:: Source data

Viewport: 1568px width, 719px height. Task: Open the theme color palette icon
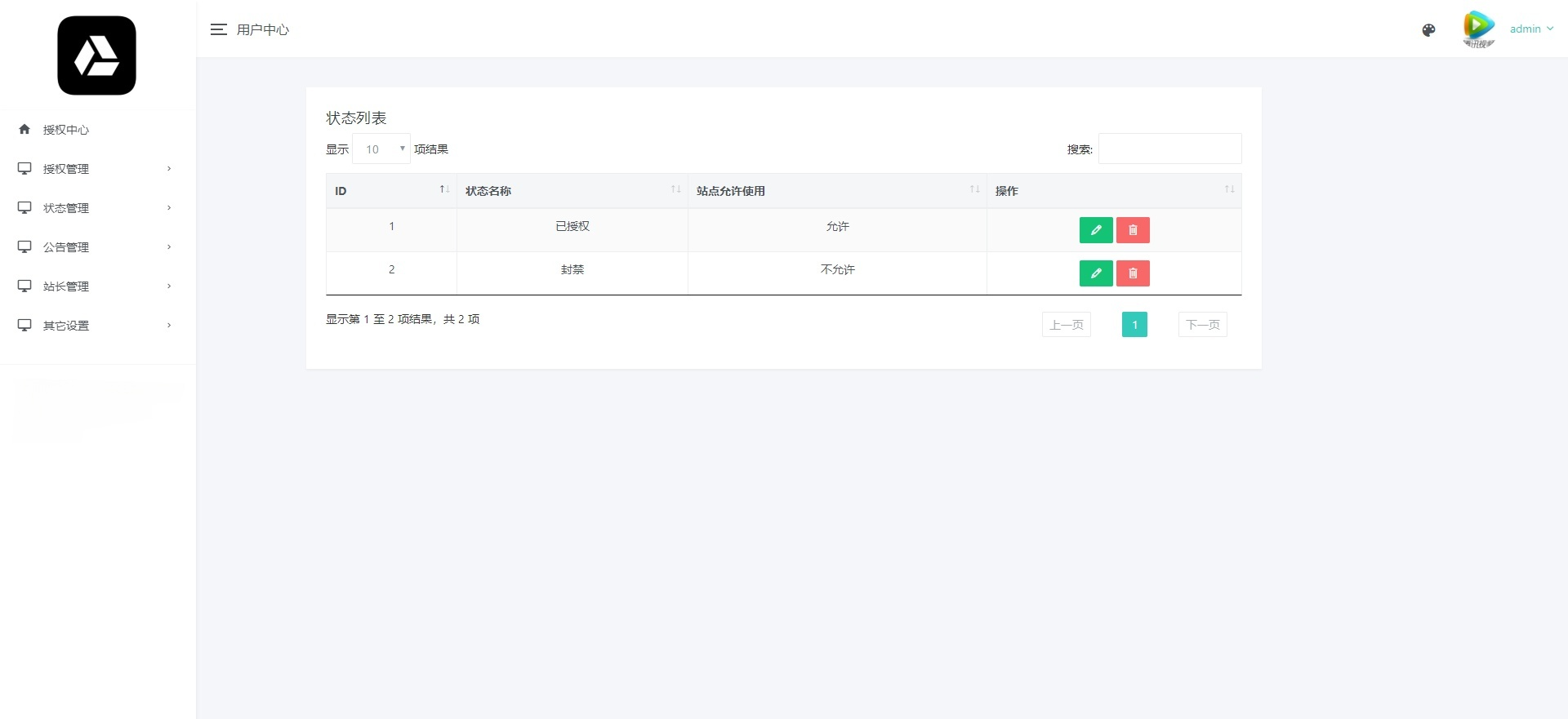[1428, 30]
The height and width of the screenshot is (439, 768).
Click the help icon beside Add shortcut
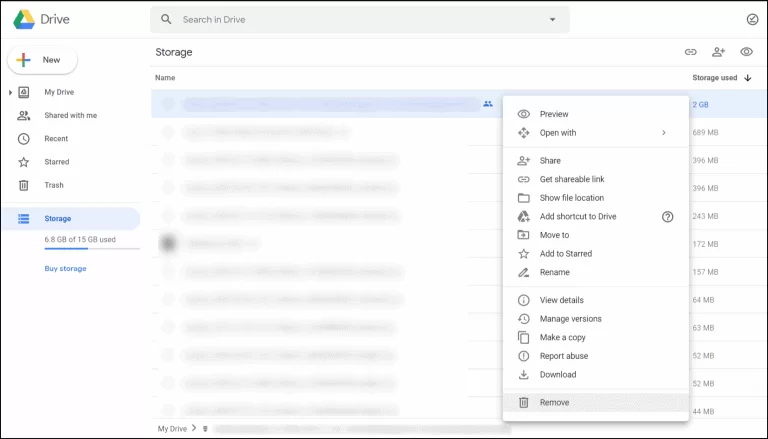(x=668, y=216)
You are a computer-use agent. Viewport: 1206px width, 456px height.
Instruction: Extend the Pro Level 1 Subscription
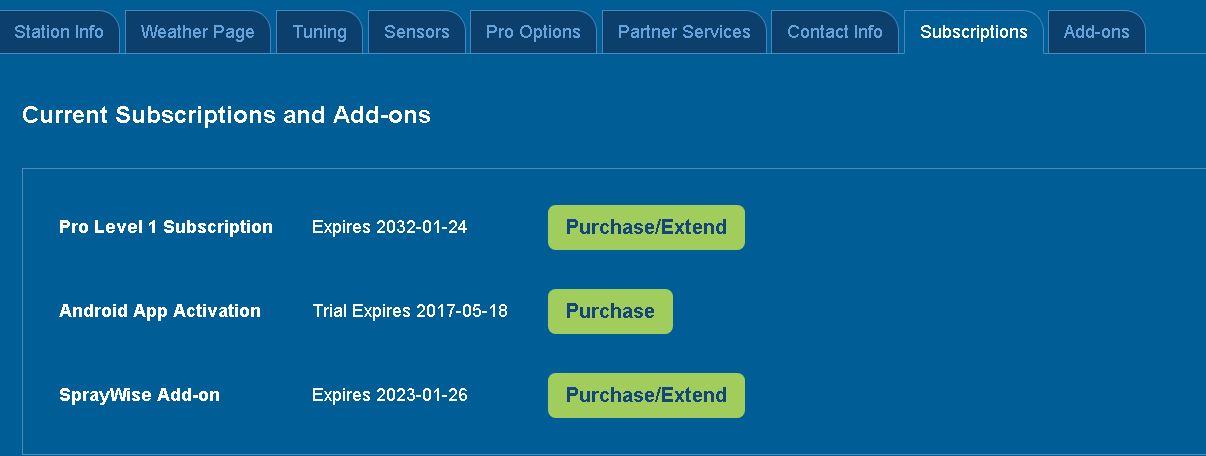(x=646, y=227)
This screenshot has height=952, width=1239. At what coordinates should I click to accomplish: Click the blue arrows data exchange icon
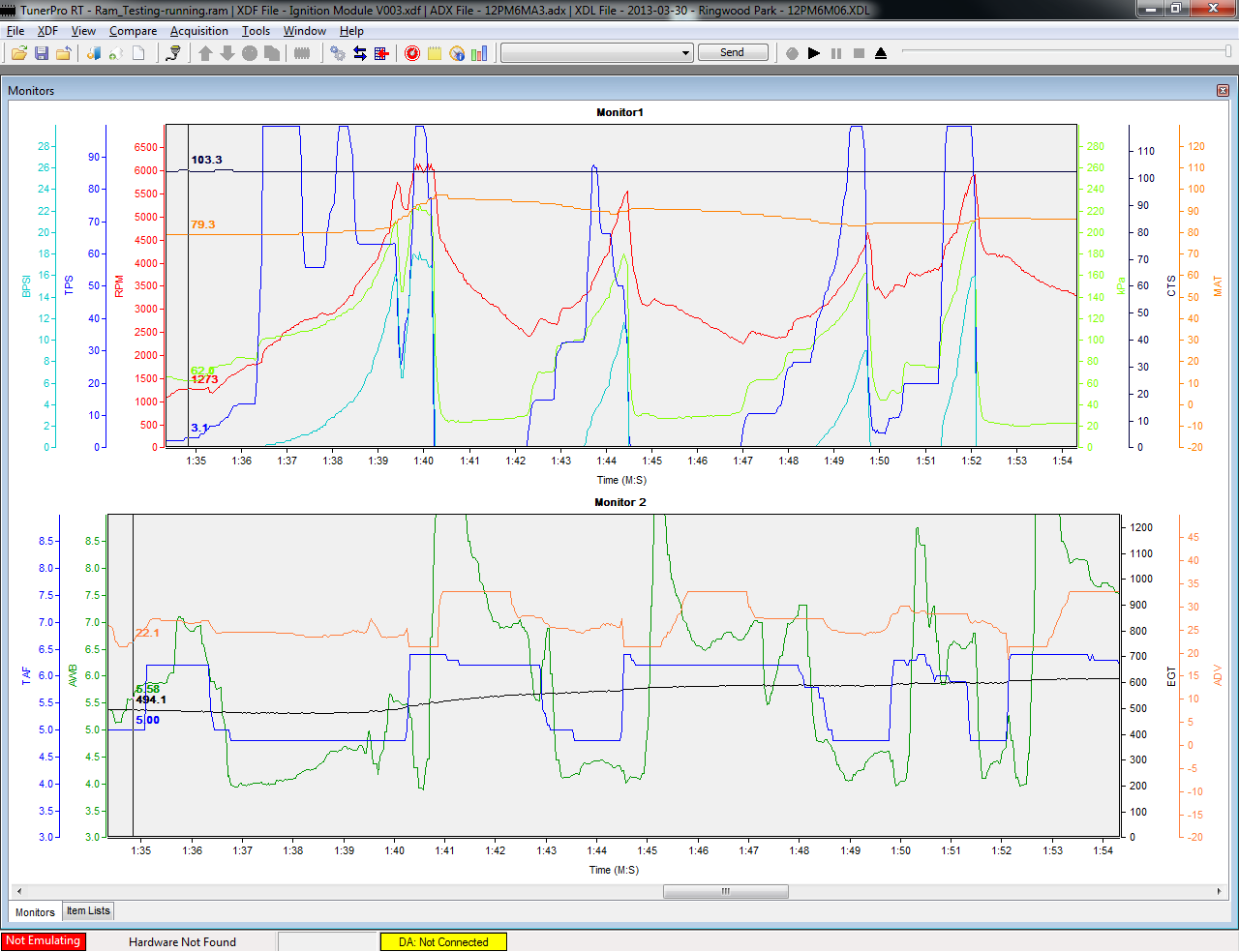[x=360, y=53]
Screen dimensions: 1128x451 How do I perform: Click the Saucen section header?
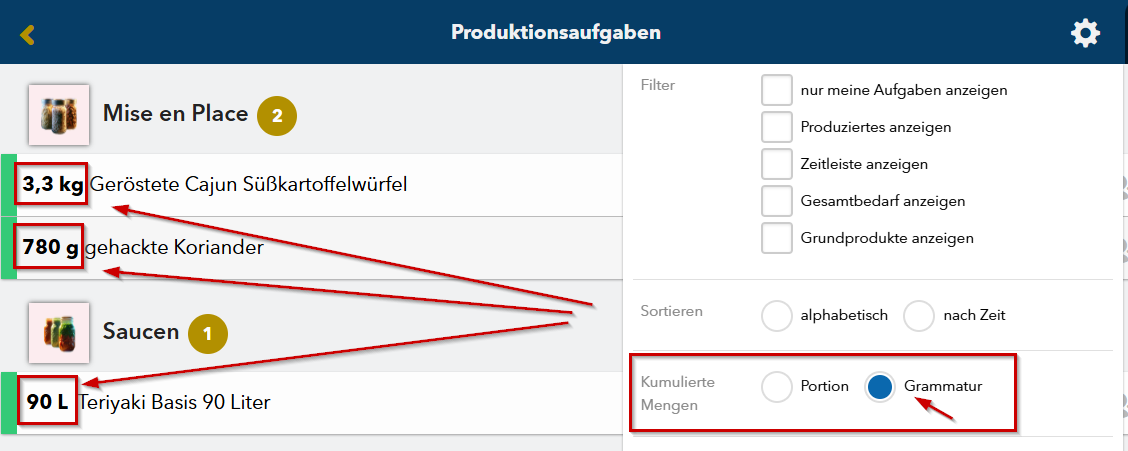141,331
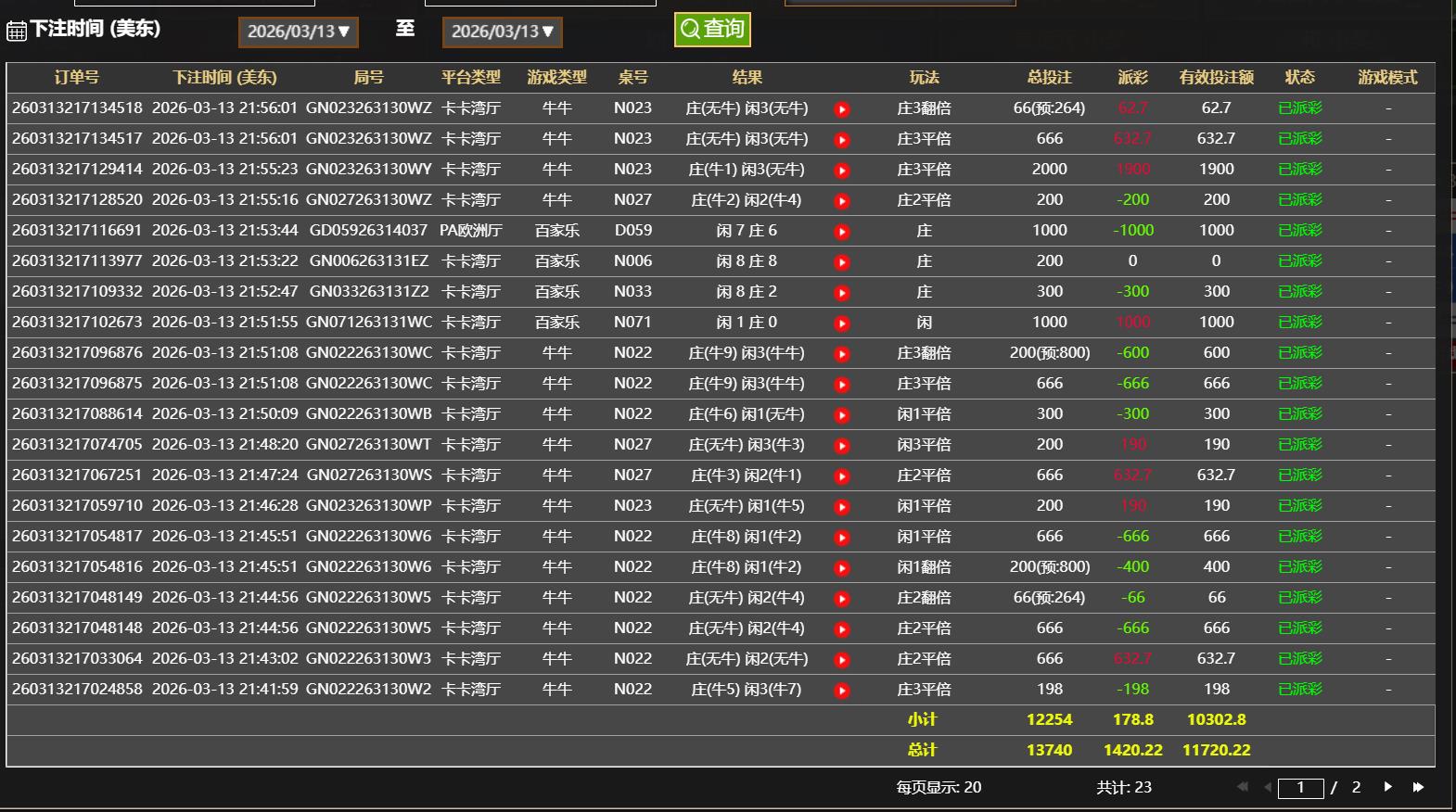
Task: Open the start date dropdown 2026/03/13
Action: point(298,32)
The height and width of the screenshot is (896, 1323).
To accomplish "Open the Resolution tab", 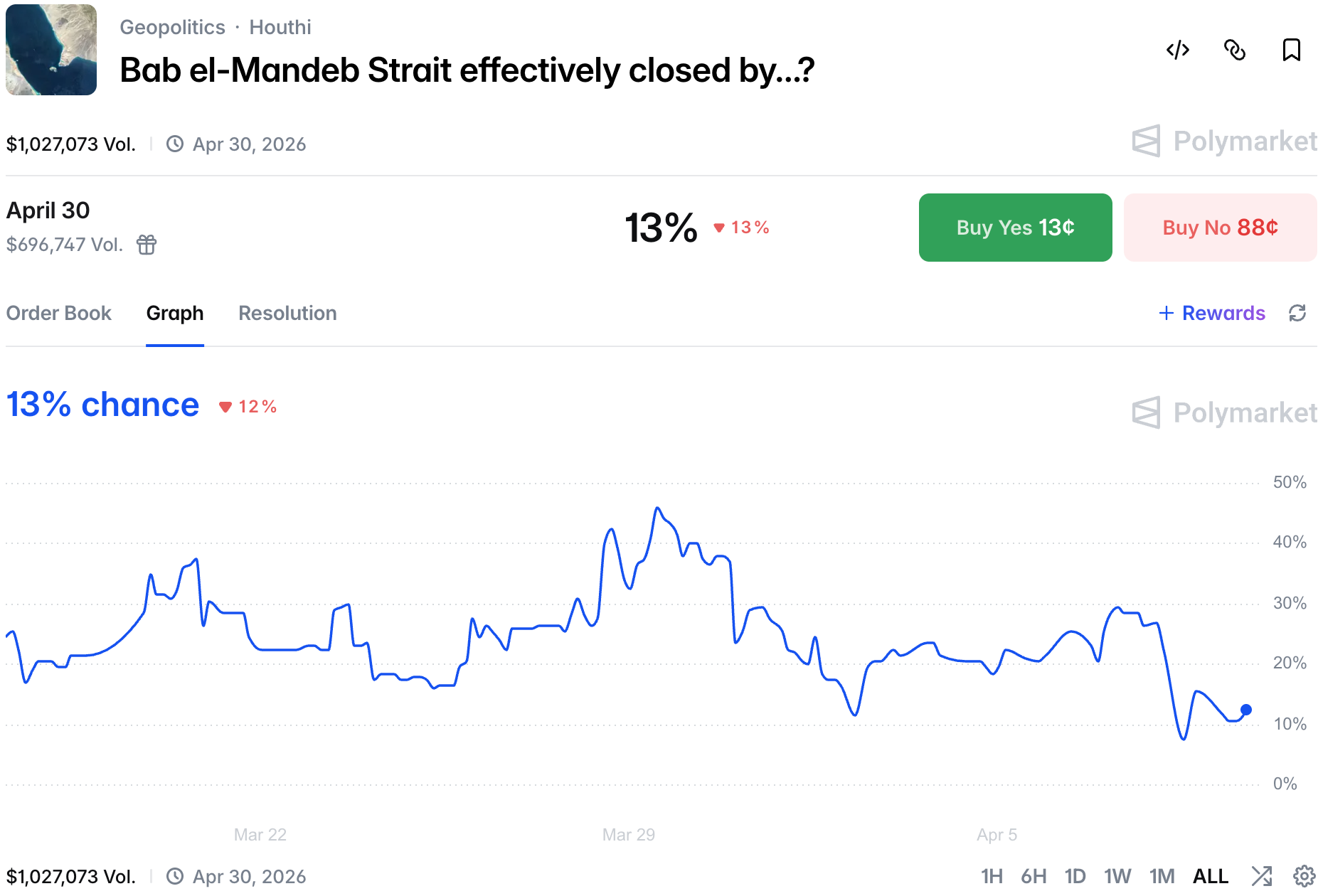I will 287,313.
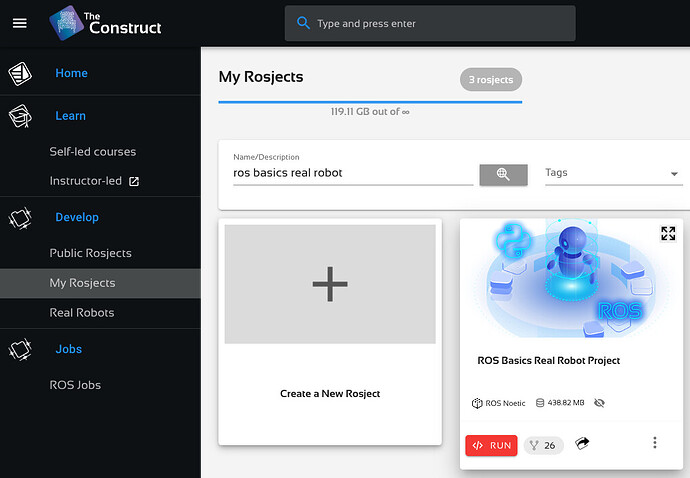Image resolution: width=690 pixels, height=478 pixels.
Task: Select My Rosjects in the sidebar
Action: pos(82,283)
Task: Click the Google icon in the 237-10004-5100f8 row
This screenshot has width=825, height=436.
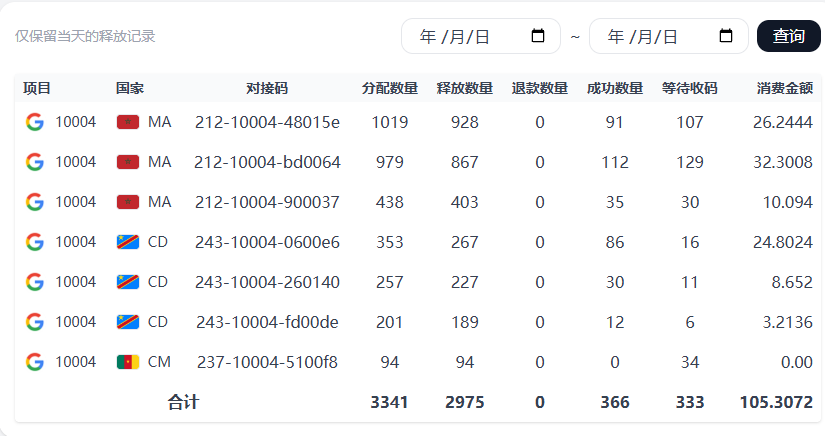Action: [x=35, y=362]
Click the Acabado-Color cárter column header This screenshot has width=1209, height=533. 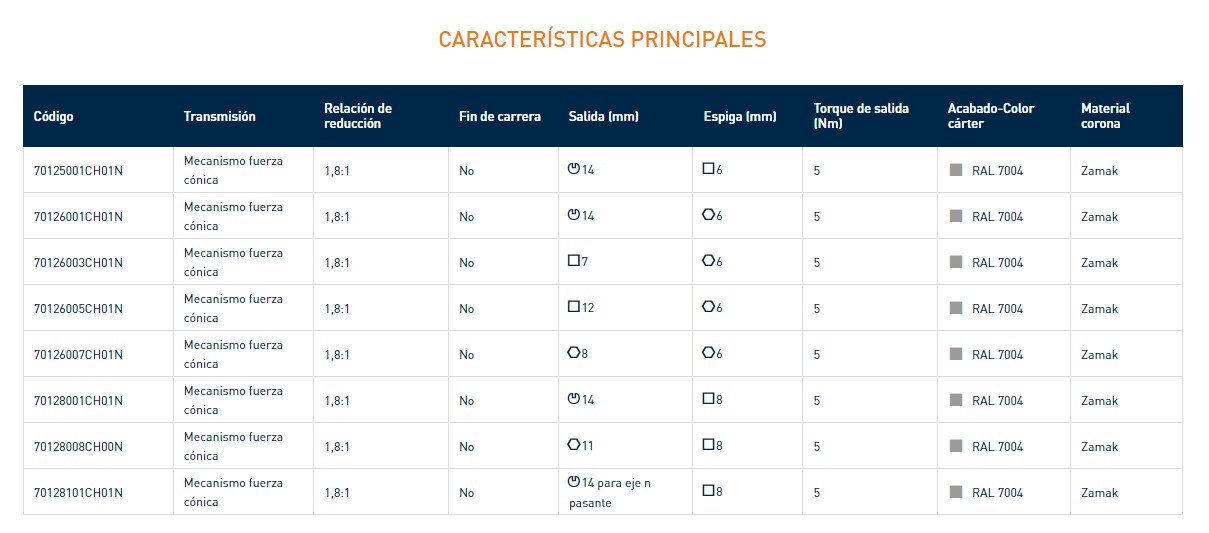pos(991,116)
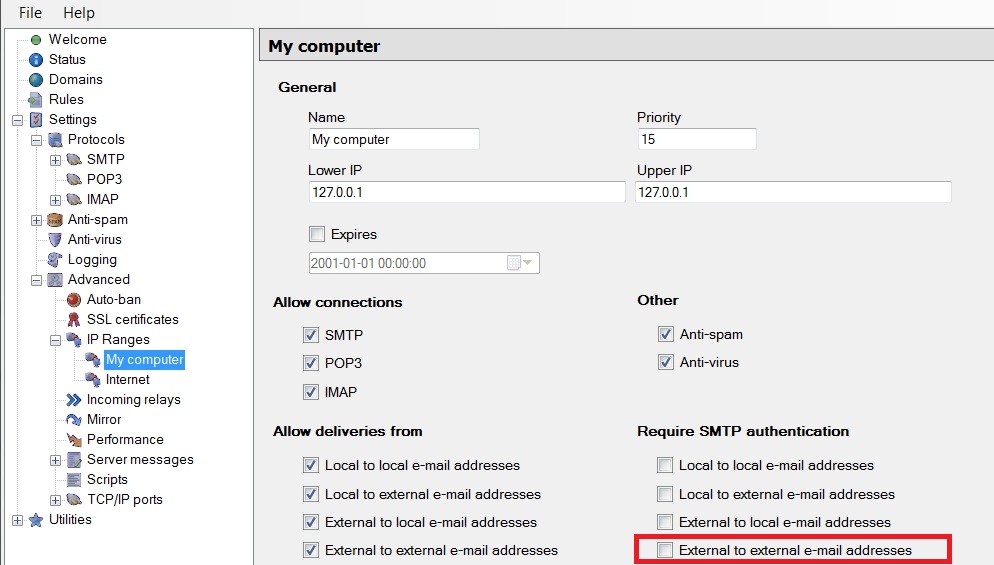Click the green Welcome icon in tree

(x=36, y=40)
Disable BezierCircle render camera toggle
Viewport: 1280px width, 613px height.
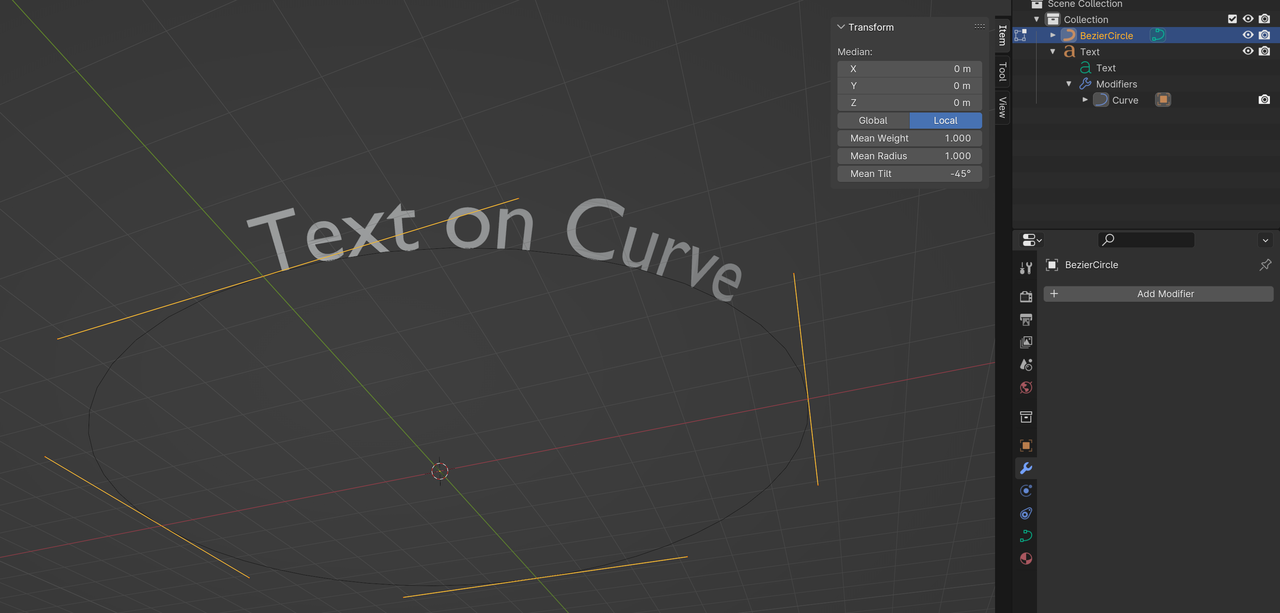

::::

__Required action__: Starting at the line with "Instruction: Extend the" in the entries above, write out every line exactly until the line with "The height and width of the screenshot is (896, 1323)." has been written. Include no pictures and nothing more.

__Output__:
Instruction: Extend the Pro Level 1 Subscription
(x=646, y=227)
This screenshot has height=952, width=1239. At what coordinates should I click to accomplish: Click the blue arrows data exchange icon
[x=360, y=53]
Screen dimensions: 1128x451 How do I perform: Click the Saucen section header?
141,331
Task: Open the start date dropdown 2026/03/13
Action: point(298,32)
The height and width of the screenshot is (896, 1323).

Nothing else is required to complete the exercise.